— Problem to work on —
Using the records below, output the stretch that opens with the line containing "Instruction: Click the ribbon" and closes with the line containing "Given: Click the 1.0 y-axis tick label", exactly and including both lines, with nothing more.

·····

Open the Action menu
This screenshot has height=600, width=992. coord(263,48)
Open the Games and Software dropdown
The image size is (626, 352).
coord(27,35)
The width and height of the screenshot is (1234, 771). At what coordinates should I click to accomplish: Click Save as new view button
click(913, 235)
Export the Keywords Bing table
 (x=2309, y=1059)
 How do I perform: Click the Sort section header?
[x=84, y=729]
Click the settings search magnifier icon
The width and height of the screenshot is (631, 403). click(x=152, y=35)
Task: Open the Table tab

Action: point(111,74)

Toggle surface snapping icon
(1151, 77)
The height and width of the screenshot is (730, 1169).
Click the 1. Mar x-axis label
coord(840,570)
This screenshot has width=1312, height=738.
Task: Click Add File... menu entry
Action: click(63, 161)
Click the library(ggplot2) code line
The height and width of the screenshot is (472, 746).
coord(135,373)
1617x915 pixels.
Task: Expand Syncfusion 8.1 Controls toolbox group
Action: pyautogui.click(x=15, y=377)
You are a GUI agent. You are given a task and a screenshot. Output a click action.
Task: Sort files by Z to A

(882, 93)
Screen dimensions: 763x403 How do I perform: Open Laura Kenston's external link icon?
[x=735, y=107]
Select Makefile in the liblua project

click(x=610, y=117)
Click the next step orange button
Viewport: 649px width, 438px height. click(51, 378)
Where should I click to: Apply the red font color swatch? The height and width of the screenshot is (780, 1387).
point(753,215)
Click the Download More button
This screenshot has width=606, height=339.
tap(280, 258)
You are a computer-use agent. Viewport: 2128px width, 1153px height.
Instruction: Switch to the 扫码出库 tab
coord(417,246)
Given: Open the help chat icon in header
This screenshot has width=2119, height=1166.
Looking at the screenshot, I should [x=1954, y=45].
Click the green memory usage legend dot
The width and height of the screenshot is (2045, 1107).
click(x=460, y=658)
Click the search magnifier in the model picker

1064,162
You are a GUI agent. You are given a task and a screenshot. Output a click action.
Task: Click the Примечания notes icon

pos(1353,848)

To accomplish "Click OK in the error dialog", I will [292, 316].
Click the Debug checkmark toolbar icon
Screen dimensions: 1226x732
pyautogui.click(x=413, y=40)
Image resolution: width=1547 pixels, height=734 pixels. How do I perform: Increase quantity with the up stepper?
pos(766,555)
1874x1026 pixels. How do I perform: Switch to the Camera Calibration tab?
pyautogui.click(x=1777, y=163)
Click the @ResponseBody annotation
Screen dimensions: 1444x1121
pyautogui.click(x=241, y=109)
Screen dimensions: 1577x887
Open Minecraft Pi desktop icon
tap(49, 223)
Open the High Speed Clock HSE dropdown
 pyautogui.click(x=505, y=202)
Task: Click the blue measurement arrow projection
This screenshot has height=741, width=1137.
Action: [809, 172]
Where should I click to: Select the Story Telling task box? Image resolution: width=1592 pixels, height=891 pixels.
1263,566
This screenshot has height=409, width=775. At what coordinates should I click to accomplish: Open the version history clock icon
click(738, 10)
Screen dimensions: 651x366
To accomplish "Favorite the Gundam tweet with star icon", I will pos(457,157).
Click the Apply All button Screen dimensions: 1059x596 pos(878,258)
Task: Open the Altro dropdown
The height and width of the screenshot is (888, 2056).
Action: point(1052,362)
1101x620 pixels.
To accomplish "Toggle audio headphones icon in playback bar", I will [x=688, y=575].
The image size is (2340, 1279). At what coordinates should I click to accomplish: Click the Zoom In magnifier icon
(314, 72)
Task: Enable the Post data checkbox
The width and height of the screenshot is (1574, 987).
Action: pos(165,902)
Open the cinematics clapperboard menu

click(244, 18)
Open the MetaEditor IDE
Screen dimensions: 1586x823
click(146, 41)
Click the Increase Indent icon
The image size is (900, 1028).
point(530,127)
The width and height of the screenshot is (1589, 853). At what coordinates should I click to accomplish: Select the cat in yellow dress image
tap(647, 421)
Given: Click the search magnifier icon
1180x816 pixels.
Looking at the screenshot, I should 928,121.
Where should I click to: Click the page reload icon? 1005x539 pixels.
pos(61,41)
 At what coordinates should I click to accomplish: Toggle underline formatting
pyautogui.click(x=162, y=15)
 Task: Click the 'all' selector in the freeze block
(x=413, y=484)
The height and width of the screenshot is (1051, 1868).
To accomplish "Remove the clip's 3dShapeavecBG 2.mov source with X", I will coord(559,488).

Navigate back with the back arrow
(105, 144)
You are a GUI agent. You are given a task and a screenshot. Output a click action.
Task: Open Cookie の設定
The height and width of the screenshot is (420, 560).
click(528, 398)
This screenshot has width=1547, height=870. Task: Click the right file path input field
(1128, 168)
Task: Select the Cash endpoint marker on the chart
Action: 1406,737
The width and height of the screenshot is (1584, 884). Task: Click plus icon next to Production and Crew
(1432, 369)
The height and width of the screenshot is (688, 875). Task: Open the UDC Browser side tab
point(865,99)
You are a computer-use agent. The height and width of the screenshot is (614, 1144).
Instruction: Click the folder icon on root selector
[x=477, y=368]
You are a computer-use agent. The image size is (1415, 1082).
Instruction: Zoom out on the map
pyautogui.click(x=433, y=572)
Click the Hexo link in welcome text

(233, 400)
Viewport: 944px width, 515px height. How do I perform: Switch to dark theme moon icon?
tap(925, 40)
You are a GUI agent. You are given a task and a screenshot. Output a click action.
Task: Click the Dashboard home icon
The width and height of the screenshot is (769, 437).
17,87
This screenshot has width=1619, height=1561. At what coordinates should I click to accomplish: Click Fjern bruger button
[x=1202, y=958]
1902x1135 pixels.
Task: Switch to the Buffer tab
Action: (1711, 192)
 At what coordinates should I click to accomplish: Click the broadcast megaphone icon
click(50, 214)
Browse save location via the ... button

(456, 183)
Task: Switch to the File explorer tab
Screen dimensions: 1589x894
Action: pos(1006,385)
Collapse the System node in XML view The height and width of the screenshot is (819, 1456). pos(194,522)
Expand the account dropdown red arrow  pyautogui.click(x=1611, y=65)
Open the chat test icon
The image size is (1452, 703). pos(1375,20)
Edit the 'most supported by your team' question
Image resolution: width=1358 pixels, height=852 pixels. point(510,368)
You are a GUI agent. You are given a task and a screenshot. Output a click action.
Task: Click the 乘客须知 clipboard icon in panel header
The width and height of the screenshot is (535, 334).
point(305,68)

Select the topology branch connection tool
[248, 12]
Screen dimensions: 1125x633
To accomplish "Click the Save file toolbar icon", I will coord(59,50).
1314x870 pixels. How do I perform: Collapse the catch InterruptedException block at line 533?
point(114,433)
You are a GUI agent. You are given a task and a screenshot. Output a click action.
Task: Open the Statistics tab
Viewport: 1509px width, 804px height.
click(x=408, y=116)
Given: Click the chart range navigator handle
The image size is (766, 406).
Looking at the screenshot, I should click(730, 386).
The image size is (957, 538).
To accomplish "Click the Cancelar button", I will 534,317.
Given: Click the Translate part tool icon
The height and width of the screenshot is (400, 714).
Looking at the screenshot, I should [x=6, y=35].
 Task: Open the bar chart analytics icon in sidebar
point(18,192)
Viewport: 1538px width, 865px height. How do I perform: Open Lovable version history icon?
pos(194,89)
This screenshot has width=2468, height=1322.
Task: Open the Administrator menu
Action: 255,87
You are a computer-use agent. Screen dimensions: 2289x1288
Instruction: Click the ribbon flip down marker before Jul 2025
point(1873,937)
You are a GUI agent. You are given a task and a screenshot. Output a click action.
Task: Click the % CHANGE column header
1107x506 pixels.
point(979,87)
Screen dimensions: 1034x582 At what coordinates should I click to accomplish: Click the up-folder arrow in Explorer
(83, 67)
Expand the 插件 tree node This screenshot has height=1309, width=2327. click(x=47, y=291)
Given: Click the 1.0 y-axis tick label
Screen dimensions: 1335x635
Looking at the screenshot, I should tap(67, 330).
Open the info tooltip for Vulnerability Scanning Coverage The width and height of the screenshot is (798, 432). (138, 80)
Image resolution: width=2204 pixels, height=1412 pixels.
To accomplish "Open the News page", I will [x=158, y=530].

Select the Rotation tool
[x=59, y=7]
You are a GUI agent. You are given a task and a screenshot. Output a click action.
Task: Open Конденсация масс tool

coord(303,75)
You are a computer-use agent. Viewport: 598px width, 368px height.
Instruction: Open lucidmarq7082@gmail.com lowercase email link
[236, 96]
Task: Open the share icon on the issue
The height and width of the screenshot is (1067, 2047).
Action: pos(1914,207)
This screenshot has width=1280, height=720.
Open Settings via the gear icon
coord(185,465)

·····

— Problem solution —
Instruction: Click the ribbon flip down marker before Jul 2025
point(1873,937)
You are a GUI agent. You are given a task and a screenshot. Output a click action.
Task: Click the % CHANGE column header
1107x506 pixels.
point(979,87)
Screen dimensions: 1034x582 At what coordinates should I click to accomplish: Click the up-folder arrow in Explorer
(83, 67)
Expand the 插件 tree node This screenshot has height=1309, width=2327. click(x=47, y=291)
Given: Click the 1.0 y-axis tick label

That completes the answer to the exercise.